#### What the task requires:
Take the line containing "This screenshot has height=1568, width=724." and every line after it to the end of the records, and copy them exactly, leaving out pictures.

#### Available records:
"""

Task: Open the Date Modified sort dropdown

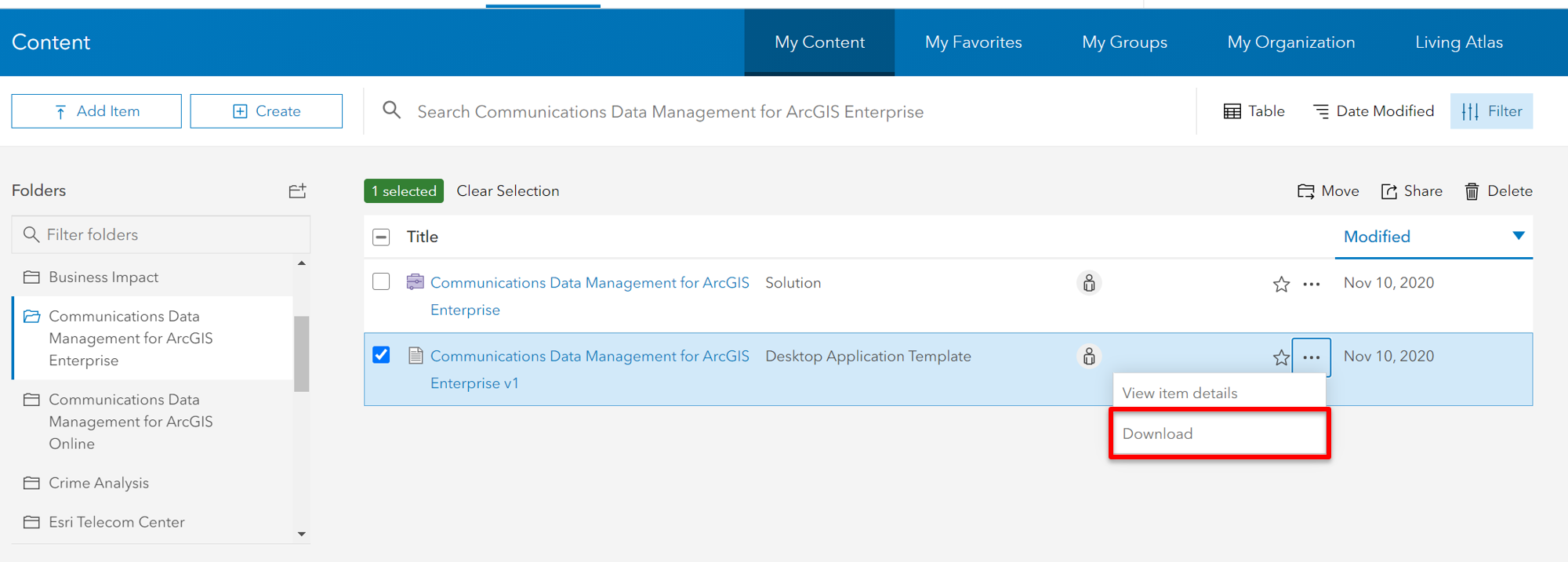Action: (x=1374, y=111)
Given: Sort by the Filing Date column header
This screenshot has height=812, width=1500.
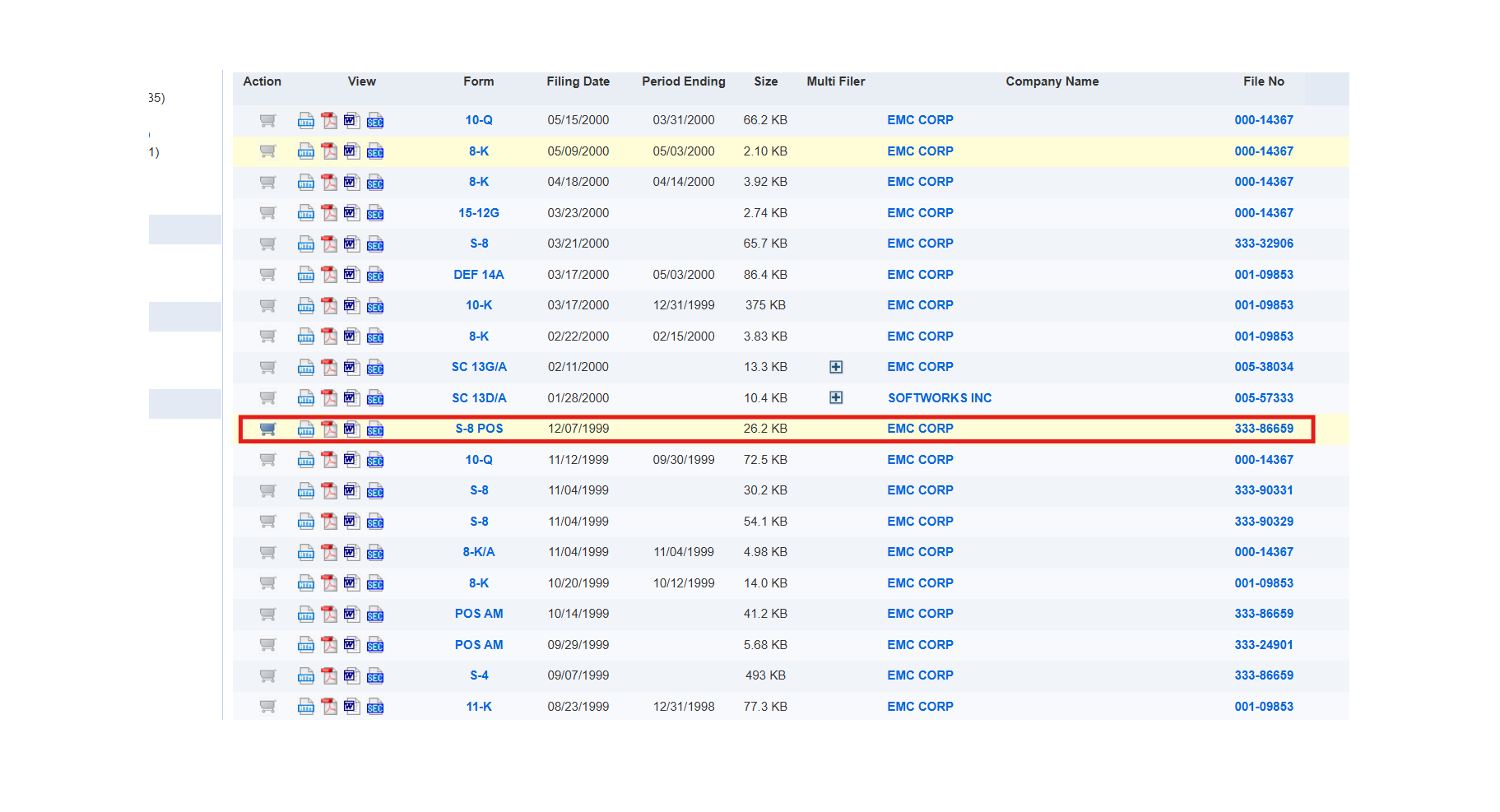Looking at the screenshot, I should [578, 81].
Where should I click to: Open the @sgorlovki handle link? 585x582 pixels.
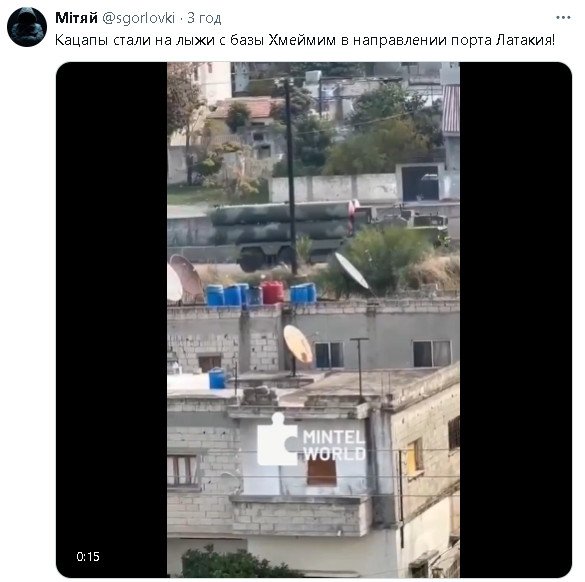click(138, 18)
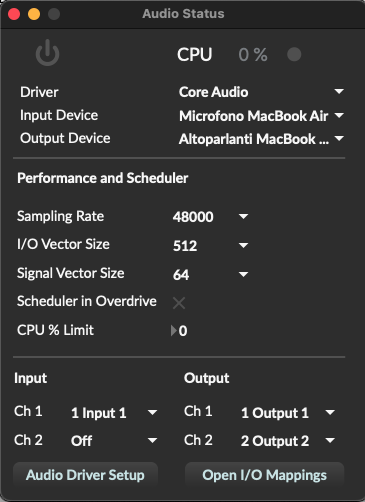Change the Sampling Rate value 48000
This screenshot has height=502, width=365.
point(210,217)
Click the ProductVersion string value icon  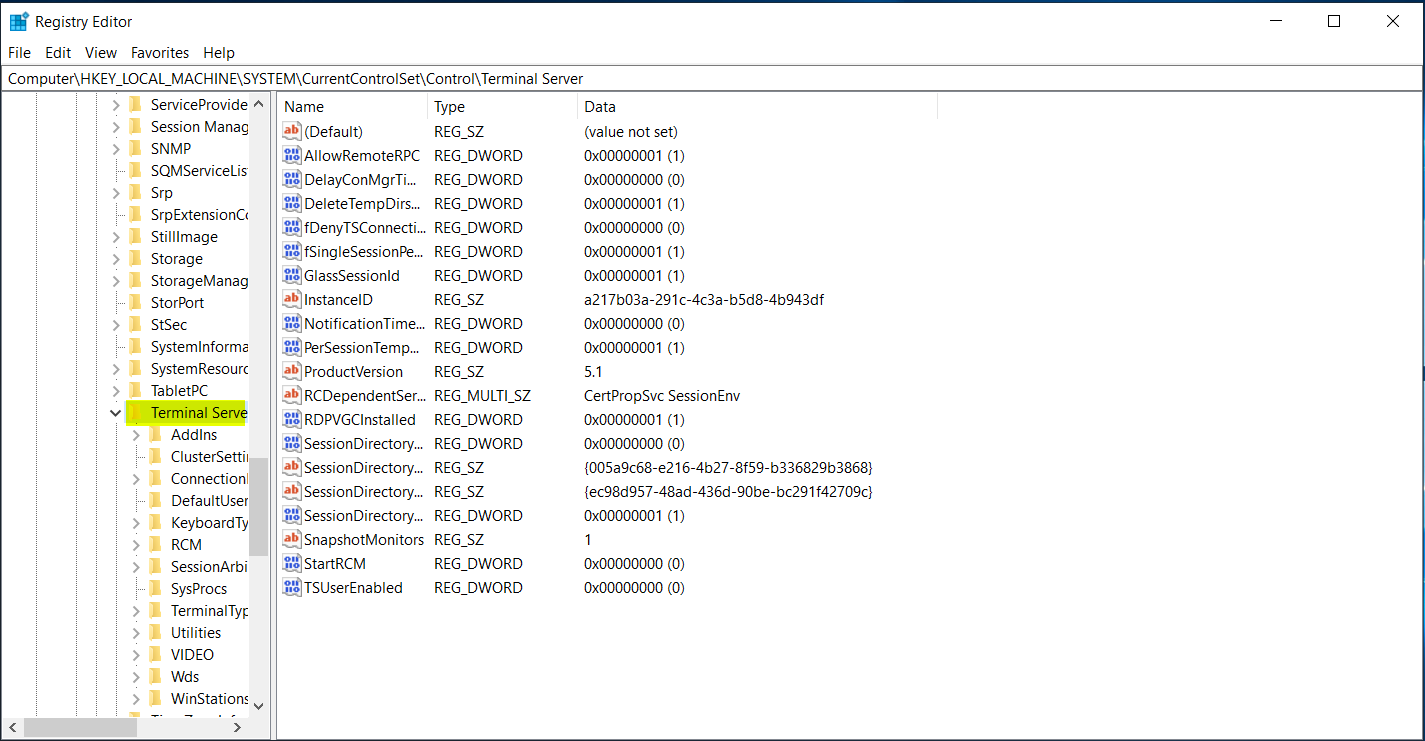point(292,372)

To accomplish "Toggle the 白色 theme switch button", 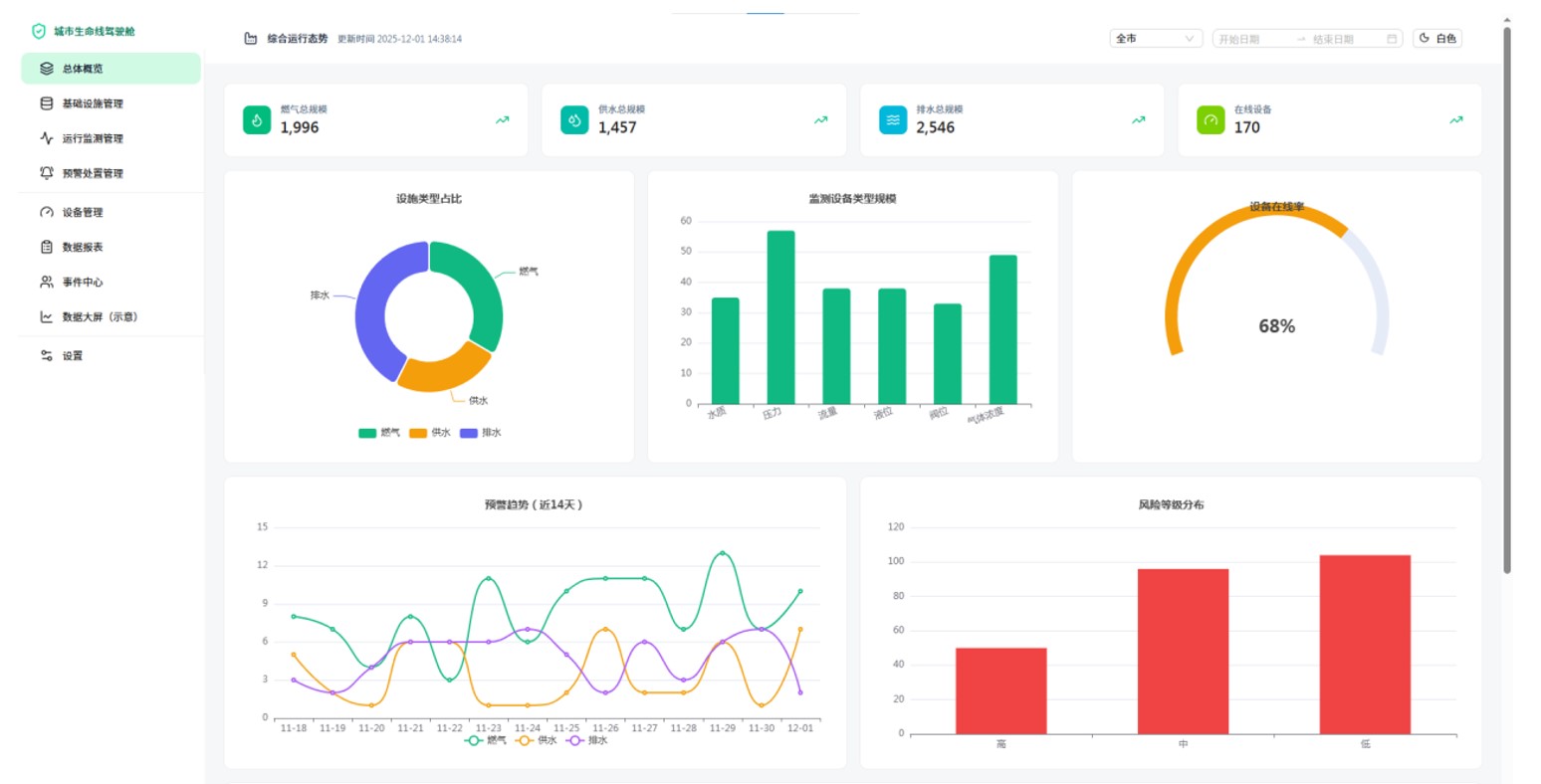I will click(x=1436, y=39).
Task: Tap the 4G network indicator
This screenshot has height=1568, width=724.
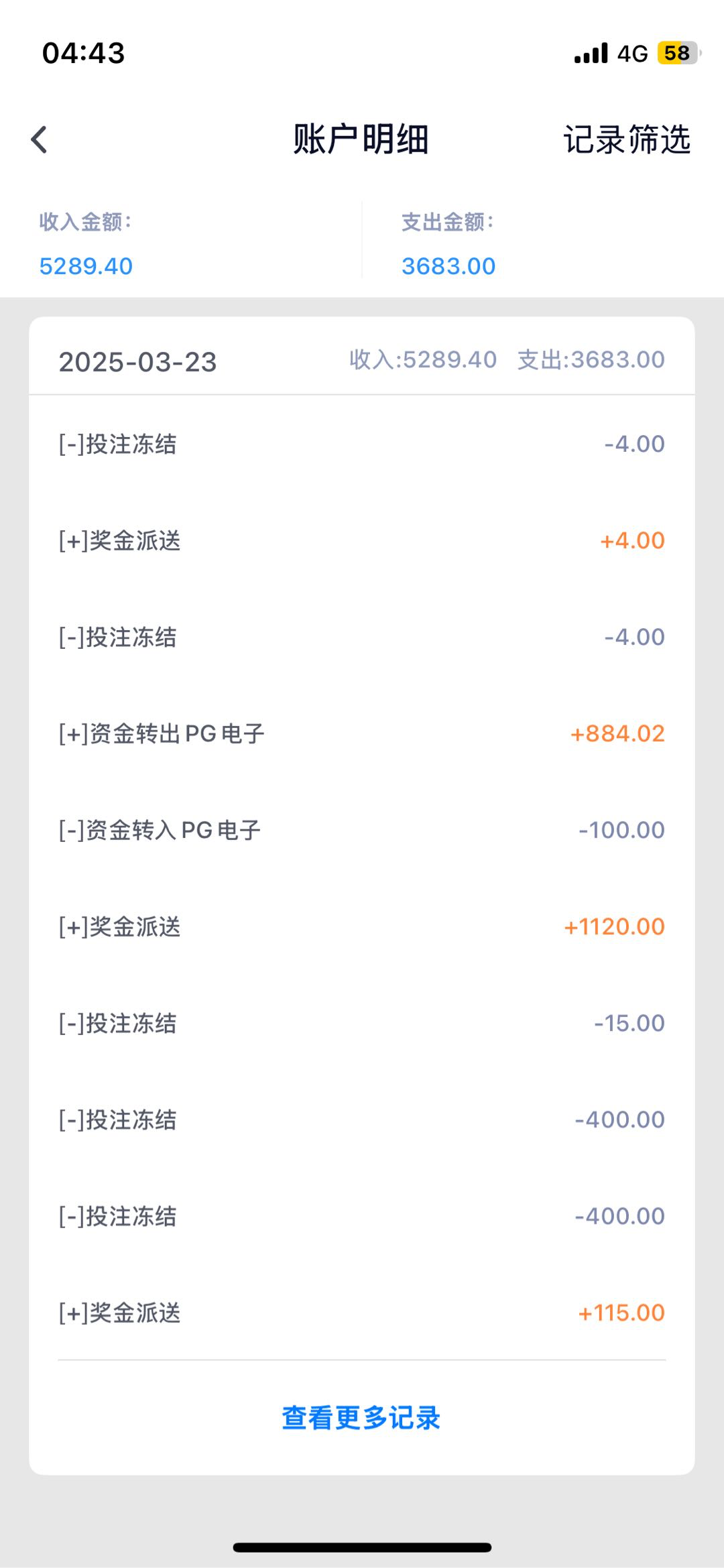Action: tap(632, 53)
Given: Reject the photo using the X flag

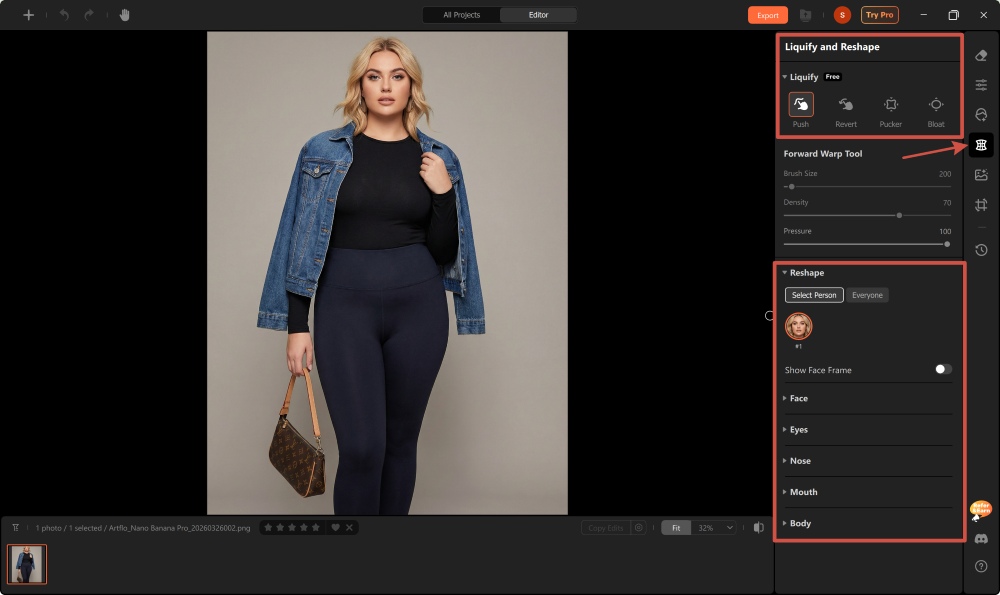Looking at the screenshot, I should (x=350, y=527).
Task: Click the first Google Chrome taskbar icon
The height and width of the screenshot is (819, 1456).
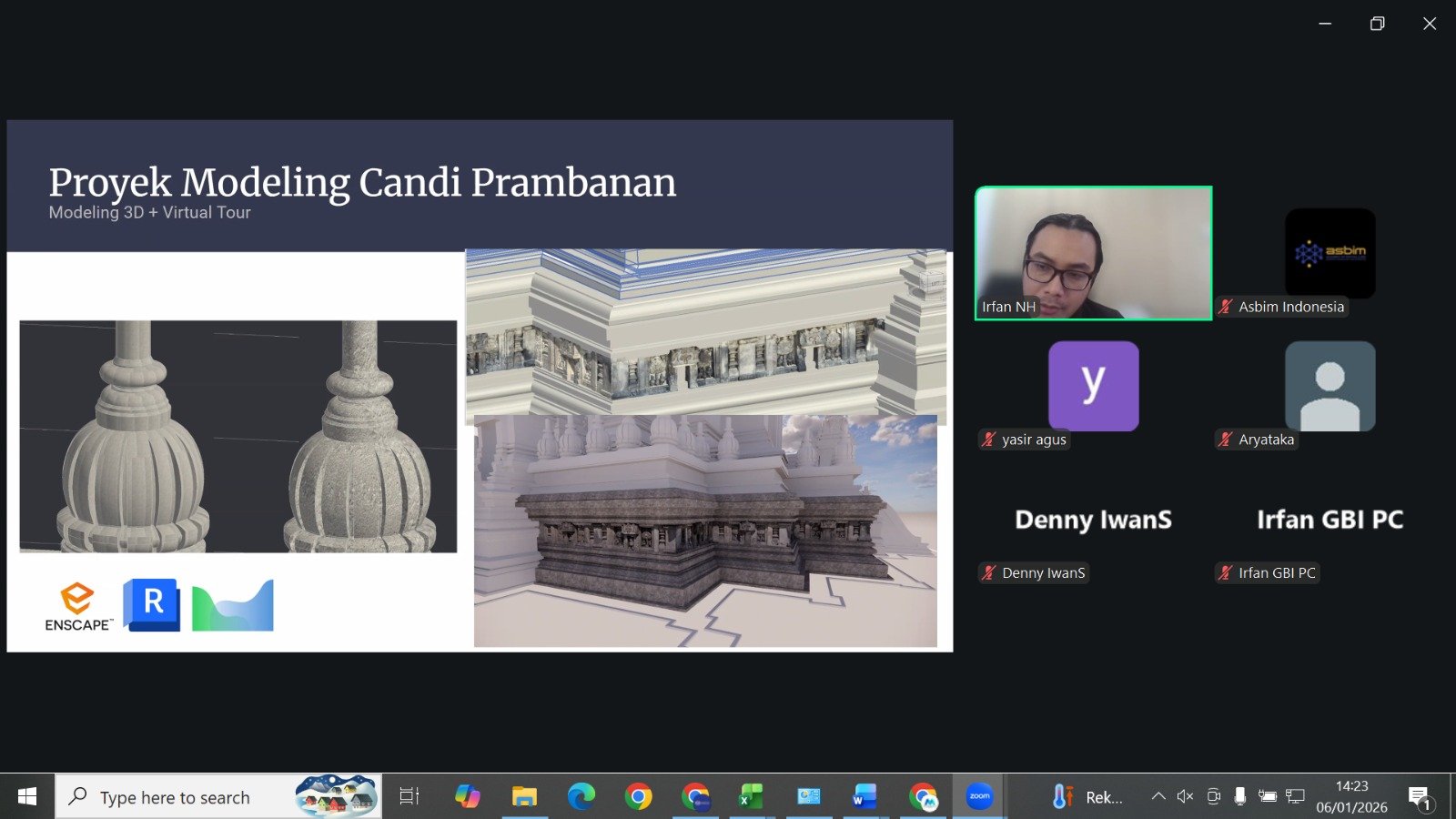Action: [x=638, y=797]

"""

#### Response to this exercise:
This screenshot has height=1568, width=724.
Action: tap(632, 53)
Given: Reject the photo using the X flag

Looking at the screenshot, I should (x=350, y=527).
Task: Click the first Google Chrome taskbar icon
The height and width of the screenshot is (819, 1456).
Action: [x=638, y=797]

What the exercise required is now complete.